START Material supplied

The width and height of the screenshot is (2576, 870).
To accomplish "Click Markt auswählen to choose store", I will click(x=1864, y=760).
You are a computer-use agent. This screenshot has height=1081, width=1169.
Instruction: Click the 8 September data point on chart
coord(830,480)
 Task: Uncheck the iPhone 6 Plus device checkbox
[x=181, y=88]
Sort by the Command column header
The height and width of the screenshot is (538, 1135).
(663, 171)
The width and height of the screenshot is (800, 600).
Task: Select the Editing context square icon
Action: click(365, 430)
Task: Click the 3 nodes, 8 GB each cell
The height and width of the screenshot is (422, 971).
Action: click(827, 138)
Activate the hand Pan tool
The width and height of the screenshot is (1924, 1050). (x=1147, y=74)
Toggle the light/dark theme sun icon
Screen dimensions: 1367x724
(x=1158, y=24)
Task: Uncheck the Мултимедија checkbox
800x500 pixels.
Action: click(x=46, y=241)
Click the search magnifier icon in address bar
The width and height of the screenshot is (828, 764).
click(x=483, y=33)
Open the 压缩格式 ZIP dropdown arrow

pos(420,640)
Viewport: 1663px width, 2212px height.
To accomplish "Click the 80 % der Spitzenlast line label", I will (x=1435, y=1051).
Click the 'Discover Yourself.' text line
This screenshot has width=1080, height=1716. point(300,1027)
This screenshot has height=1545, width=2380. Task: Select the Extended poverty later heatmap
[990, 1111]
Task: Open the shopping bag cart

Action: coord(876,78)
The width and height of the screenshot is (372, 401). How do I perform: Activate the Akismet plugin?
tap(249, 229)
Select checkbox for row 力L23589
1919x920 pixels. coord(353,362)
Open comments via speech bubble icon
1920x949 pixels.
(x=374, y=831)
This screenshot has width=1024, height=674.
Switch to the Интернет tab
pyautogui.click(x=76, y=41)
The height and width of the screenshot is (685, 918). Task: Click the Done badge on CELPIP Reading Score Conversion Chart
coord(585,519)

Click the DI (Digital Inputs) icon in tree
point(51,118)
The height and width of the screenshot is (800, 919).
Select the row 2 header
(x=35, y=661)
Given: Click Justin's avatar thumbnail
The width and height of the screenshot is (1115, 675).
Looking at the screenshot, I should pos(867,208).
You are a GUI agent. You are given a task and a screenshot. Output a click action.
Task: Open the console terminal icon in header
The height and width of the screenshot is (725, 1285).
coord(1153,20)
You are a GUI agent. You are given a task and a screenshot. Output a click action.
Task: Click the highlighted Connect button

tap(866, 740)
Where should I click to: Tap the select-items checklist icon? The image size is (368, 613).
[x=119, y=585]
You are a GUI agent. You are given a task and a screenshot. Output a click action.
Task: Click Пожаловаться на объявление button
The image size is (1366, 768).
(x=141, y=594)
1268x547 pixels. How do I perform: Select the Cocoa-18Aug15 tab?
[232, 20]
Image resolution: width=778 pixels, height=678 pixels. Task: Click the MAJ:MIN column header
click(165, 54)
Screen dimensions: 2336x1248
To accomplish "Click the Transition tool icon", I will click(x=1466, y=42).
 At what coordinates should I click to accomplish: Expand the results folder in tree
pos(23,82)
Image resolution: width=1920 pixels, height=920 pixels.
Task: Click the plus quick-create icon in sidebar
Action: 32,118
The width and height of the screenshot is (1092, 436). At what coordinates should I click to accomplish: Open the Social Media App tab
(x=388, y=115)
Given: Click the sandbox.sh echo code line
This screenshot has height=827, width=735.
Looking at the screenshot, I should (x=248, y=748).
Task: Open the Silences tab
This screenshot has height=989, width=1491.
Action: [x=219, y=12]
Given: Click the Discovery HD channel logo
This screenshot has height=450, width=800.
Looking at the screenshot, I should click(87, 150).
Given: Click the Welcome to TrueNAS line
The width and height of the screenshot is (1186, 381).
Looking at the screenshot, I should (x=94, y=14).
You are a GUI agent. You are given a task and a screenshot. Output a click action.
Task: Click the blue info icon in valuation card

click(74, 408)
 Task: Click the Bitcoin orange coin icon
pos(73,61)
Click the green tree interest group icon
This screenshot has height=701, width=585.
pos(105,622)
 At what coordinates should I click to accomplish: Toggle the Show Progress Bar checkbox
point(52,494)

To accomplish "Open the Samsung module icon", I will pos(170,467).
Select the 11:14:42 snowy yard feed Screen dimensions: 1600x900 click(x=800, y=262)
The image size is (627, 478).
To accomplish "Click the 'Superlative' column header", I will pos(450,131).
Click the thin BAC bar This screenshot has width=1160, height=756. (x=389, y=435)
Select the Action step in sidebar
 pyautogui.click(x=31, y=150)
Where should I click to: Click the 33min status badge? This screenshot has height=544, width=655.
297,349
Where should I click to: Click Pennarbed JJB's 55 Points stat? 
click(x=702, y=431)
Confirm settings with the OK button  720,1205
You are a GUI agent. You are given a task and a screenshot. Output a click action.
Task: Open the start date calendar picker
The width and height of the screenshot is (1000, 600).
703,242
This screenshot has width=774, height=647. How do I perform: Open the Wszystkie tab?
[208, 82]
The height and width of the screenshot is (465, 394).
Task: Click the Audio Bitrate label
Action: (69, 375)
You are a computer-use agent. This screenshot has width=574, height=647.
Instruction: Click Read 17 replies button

END Material supplied

Aim of the exercise: Copy out the data exactly as it stands, leaving nothing out.

Task output:
The width and height of the screenshot is (2576, 870).
To accomplish "Click Markt auswählen to choose store", I will click(x=1864, y=760).
You are a computer-use agent. This screenshot has height=1081, width=1169.
Instruction: Click the 8 September data point on chart
coord(830,480)
 Task: Uncheck the iPhone 6 Plus device checkbox
[x=181, y=88]
Sort by the Command column header
The height and width of the screenshot is (538, 1135).
(663, 171)
The width and height of the screenshot is (800, 600).
Task: Select the Editing context square icon
Action: click(365, 430)
Task: Click the 3 nodes, 8 GB each cell
The height and width of the screenshot is (422, 971).
Action: click(827, 138)
Activate the hand Pan tool
The width and height of the screenshot is (1924, 1050). (x=1147, y=74)
Toggle the light/dark theme sun icon
Screen dimensions: 1367x724
(x=1158, y=24)
Task: Uncheck the Мултимедија checkbox
800x500 pixels.
Action: click(x=46, y=241)
Click the search magnifier icon in address bar
The width and height of the screenshot is (828, 764).
click(x=483, y=33)
Open the 压缩格式 ZIP dropdown arrow

pos(420,640)
Viewport: 1663px width, 2212px height.
To accomplish "Click the 80 % der Spitzenlast line label", I will (x=1435, y=1051).
Click the 'Discover Yourself.' text line
This screenshot has width=1080, height=1716. point(300,1027)
This screenshot has height=1545, width=2380. Task: Select the Extended poverty later heatmap
[990, 1111]
Task: Open the shopping bag cart

Action: coord(876,78)
The width and height of the screenshot is (372, 401). How do I perform: Activate the Akismet plugin?
tap(249, 229)
Select checkbox for row 力L23589
1919x920 pixels. coord(353,362)
Open comments via speech bubble icon
1920x949 pixels.
(x=374, y=831)
This screenshot has width=1024, height=674.
Switch to the Интернет tab
pyautogui.click(x=76, y=41)
The height and width of the screenshot is (685, 918). Task: Click the Done badge on CELPIP Reading Score Conversion Chart
coord(585,519)

Click the DI (Digital Inputs) icon in tree
point(51,118)
The height and width of the screenshot is (800, 919).
Select the row 2 header
(x=35, y=661)
Given: Click Justin's avatar thumbnail
The width and height of the screenshot is (1115, 675).
Looking at the screenshot, I should pos(867,208).
You are a GUI agent. You are given a task and a screenshot. Output a click action.
Task: Open the console terminal icon in header
The height and width of the screenshot is (725, 1285).
coord(1153,20)
You are a GUI agent. You are given a task and a screenshot. Output a click action.
Task: Click the highlighted Connect button

tap(866, 740)
Where should I click to: Tap the select-items checklist icon? The image size is (368, 613).
[x=119, y=585]
You are a GUI agent. You are given a task and a screenshot. Output a click action.
Task: Click Пожаловаться на объявление button
The image size is (1366, 768).
(x=141, y=594)
1268x547 pixels. How do I perform: Select the Cocoa-18Aug15 tab?
[232, 20]
Image resolution: width=778 pixels, height=678 pixels. Task: Click the MAJ:MIN column header
click(165, 54)
Screen dimensions: 2336x1248
To accomplish "Click the Transition tool icon", I will click(x=1466, y=42).
 At what coordinates should I click to accomplish: Expand the results folder in tree
pos(23,82)
Image resolution: width=1920 pixels, height=920 pixels.
Task: Click the plus quick-create icon in sidebar
Action: 32,118
The width and height of the screenshot is (1092, 436). At what coordinates should I click to accomplish: Open the Social Media App tab
(x=388, y=115)
Given: Click the sandbox.sh echo code line
This screenshot has height=827, width=735.
Looking at the screenshot, I should (x=248, y=748).
Task: Open the Silences tab
This screenshot has height=989, width=1491.
Action: [x=219, y=12]
Given: Click the Discovery HD channel logo
This screenshot has height=450, width=800.
Looking at the screenshot, I should click(87, 150).
Given: Click the Welcome to TrueNAS line
The width and height of the screenshot is (1186, 381).
Looking at the screenshot, I should (x=94, y=14).
You are a GUI agent. You are given a task and a screenshot. Output a click action.
Task: Click the blue info icon in valuation card

click(74, 408)
 Task: Click the Bitcoin orange coin icon
pos(73,61)
Click the green tree interest group icon
This screenshot has height=701, width=585.
pos(105,622)
 At what coordinates should I click to accomplish: Toggle the Show Progress Bar checkbox
point(52,494)

To accomplish "Open the Samsung module icon", I will pos(170,467).
Select the 11:14:42 snowy yard feed Screen dimensions: 1600x900 click(x=800, y=262)
The image size is (627, 478).
To accomplish "Click the 'Superlative' column header", I will pos(450,131).
Click the thin BAC bar This screenshot has width=1160, height=756. (x=389, y=435)
Select the Action step in sidebar
 pyautogui.click(x=31, y=150)
Where should I click to: Click the 33min status badge? This screenshot has height=544, width=655.
297,349
Where should I click to: Click Pennarbed JJB's 55 Points stat? 
click(x=702, y=431)
Confirm settings with the OK button  720,1205
You are a GUI agent. You are given a task and a screenshot. Output a click action.
Task: Open the start date calendar picker
The width and height of the screenshot is (1000, 600).
703,242
This screenshot has width=774, height=647. How do I perform: Open the Wszystkie tab?
[208, 82]
The height and width of the screenshot is (465, 394).
Task: Click the Audio Bitrate label
Action: (69, 375)
You are a computer-use agent. This screenshot has width=574, height=647.
Instruction: Click Read 17 replies button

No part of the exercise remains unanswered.